• PROBLEM TO WORK ON: The full set of lines below has to be written out again exactly.

(DATASET EXTRACT)

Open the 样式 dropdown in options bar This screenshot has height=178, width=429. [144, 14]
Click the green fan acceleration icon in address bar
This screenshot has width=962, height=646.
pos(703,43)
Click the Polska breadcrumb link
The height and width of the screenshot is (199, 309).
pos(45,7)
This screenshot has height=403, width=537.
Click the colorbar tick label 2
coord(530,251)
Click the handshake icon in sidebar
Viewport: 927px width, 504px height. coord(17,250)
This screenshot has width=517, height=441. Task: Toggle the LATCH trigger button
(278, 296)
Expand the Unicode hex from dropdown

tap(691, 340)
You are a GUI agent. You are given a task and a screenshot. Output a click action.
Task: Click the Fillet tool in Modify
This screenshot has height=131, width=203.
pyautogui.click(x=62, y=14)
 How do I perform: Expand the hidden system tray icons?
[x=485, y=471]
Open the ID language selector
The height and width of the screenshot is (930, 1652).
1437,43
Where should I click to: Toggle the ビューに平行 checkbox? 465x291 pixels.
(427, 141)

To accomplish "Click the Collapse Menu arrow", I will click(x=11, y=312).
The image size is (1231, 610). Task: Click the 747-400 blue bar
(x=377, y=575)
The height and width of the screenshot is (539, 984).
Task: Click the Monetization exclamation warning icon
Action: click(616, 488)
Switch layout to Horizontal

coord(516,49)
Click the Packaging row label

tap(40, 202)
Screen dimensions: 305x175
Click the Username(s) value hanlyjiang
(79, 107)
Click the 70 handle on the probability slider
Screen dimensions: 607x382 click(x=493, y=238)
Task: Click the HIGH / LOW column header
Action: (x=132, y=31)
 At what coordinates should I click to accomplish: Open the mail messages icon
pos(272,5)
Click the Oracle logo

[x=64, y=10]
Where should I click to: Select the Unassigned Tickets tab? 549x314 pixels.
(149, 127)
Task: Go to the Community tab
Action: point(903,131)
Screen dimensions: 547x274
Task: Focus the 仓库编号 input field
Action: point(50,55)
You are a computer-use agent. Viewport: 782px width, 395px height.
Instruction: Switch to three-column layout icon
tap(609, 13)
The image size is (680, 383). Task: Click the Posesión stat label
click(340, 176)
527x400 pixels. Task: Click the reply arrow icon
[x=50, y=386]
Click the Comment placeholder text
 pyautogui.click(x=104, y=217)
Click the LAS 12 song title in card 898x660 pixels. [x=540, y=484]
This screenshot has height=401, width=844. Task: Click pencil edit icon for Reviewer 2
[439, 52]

(End DATASET EXTRACT)

• WRITTEN SOLUTION:
Open the 样式 dropdown in options bar This screenshot has height=178, width=429. [144, 14]
Click the green fan acceleration icon in address bar
This screenshot has width=962, height=646.
pos(703,43)
Click the Polska breadcrumb link
The height and width of the screenshot is (199, 309).
pos(45,7)
This screenshot has height=403, width=537.
Click the colorbar tick label 2
coord(530,251)
Click the handshake icon in sidebar
Viewport: 927px width, 504px height. coord(17,250)
This screenshot has width=517, height=441. Task: Toggle the LATCH trigger button
(278, 296)
Expand the Unicode hex from dropdown

tap(691, 340)
You are a GUI agent. You are given a task and a screenshot. Output a click action.
Task: Click the Fillet tool in Modify
This screenshot has height=131, width=203.
pyautogui.click(x=62, y=14)
 How do I perform: Expand the hidden system tray icons?
[x=485, y=471]
Open the ID language selector
The height and width of the screenshot is (930, 1652).
1437,43
Where should I click to: Toggle the ビューに平行 checkbox? 465x291 pixels.
(427, 141)

To accomplish "Click the Collapse Menu arrow", I will click(x=11, y=312).
The image size is (1231, 610). Task: Click the 747-400 blue bar
(x=377, y=575)
The height and width of the screenshot is (539, 984).
Task: Click the Monetization exclamation warning icon
Action: click(616, 488)
Switch layout to Horizontal

coord(516,49)
Click the Packaging row label

tap(40, 202)
Screen dimensions: 305x175
Click the Username(s) value hanlyjiang
(79, 107)
Click the 70 handle on the probability slider
Screen dimensions: 607x382 click(x=493, y=238)
Task: Click the HIGH / LOW column header
Action: (x=132, y=31)
 At what coordinates should I click to accomplish: Open the mail messages icon
pos(272,5)
Click the Oracle logo

[x=64, y=10]
Where should I click to: Select the Unassigned Tickets tab? 549x314 pixels.
(149, 127)
Task: Go to the Community tab
Action: point(903,131)
Screen dimensions: 547x274
Task: Focus the 仓库编号 input field
Action: point(50,55)
You are a computer-use agent. Viewport: 782px width, 395px height.
Instruction: Switch to three-column layout icon
tap(609, 13)
The image size is (680, 383). Task: Click the Posesión stat label
click(340, 176)
527x400 pixels. Task: Click the reply arrow icon
[x=50, y=386]
Click the Comment placeholder text
 pyautogui.click(x=104, y=217)
Click the LAS 12 song title in card 898x660 pixels. [x=540, y=484]
This screenshot has height=401, width=844. Task: Click pencil edit icon for Reviewer 2
[439, 52]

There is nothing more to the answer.